The two phenomenon have combined to create a stupendous cosmic particle accelerator, researchers said.

By combining data from NASA's Chandra X-ray Observatory, the Giant Metrewave Radio Telescope (GMRT) in Pune and other telescopes, researchers found what happens when matter ejected by a giant black hole is swept up in the merger of two enormous galaxy clusters.

"We have seen each of these spectacular phenomena separately in many places," said Reinout van Weeren of the Harvard-Smithsonian Centre for Astrophysics (CfA) in the US, who led the study.

"This is the first time, however, that we see them clearly linked together in the same system," said van Weeren.

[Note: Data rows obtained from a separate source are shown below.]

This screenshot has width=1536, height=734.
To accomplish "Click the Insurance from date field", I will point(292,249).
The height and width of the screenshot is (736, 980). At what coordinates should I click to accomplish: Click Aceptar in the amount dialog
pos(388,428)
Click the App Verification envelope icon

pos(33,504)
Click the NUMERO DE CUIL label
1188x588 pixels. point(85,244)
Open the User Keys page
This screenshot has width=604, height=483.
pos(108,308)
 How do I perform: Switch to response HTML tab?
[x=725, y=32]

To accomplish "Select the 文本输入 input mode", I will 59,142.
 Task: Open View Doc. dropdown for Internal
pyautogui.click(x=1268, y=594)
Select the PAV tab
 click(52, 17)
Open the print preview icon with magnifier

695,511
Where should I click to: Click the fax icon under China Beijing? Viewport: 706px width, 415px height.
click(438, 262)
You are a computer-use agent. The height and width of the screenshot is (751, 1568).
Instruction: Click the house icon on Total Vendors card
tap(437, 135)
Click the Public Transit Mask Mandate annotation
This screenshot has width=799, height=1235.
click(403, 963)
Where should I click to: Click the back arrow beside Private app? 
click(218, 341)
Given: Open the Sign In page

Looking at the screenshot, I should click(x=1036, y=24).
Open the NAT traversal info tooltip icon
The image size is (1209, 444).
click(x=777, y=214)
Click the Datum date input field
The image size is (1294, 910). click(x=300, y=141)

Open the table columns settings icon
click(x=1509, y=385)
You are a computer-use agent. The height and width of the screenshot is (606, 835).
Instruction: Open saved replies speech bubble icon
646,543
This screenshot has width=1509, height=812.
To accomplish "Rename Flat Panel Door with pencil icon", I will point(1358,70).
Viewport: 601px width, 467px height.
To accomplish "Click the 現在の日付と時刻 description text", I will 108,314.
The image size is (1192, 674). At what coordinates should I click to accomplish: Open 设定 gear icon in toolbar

This cosmic double whammy is found in a pair of colliding galaxy clusters called Abell 3411 and Abell 3412 located about two billion light years from Earth.

The two clusters are both very massive, each weighing about a quadrillion - or a million billion - times the mass of the Sun.

The comet-shaped appearance of the X-rays detected by Chandra is produced by hot gas from one cluster plowing through the hot gas of the other cluster.

Optical data from the Keck Observatory and Japan's Subaru telescope, both on Mauna Kea, Hawaii, detected the galaxies in each cluster.

First, at least one spinning, supermassive black hole in one of the galaxy clusters produced a rotating, tightly-wound magnetic funnel.

The powerful electromagnetic fields associated with this structure have accelerated some of the inflowing gas away from the vicinity of the black hole in the form of an energetic, high-speed jet.

These accelerated particles in the jet were accelerated again when they encountered colossal shock waves - cosmic versions of sonic booms generated by supersonic aircraft - produced by the collision of the massive gas clouds associated with the galaxy clusters.

"It's almost like launching a rocket into low-Earth orbit and then getting shot out of the Solar System by a second rocket blast," said Felipe Andrade-Santos, also of the CfA.

"These particles are among the most energetic particles observed in the universe, thanks to the double injection of energy," said Andrade-Santos.

This discovery solves a long-standing mystery in galaxy cluster research about the origin of beautiful swirls of radio emission stretching for millions of light years, detected in Abell 3411 and Abell 3412 with the GMRT.

The team determined that as the shock waves travel across the cluster for hundreds of millions of years, the doubly accelerated particles produce giant swirls of radio emission.

The study appears in the journal Nature Astronomy.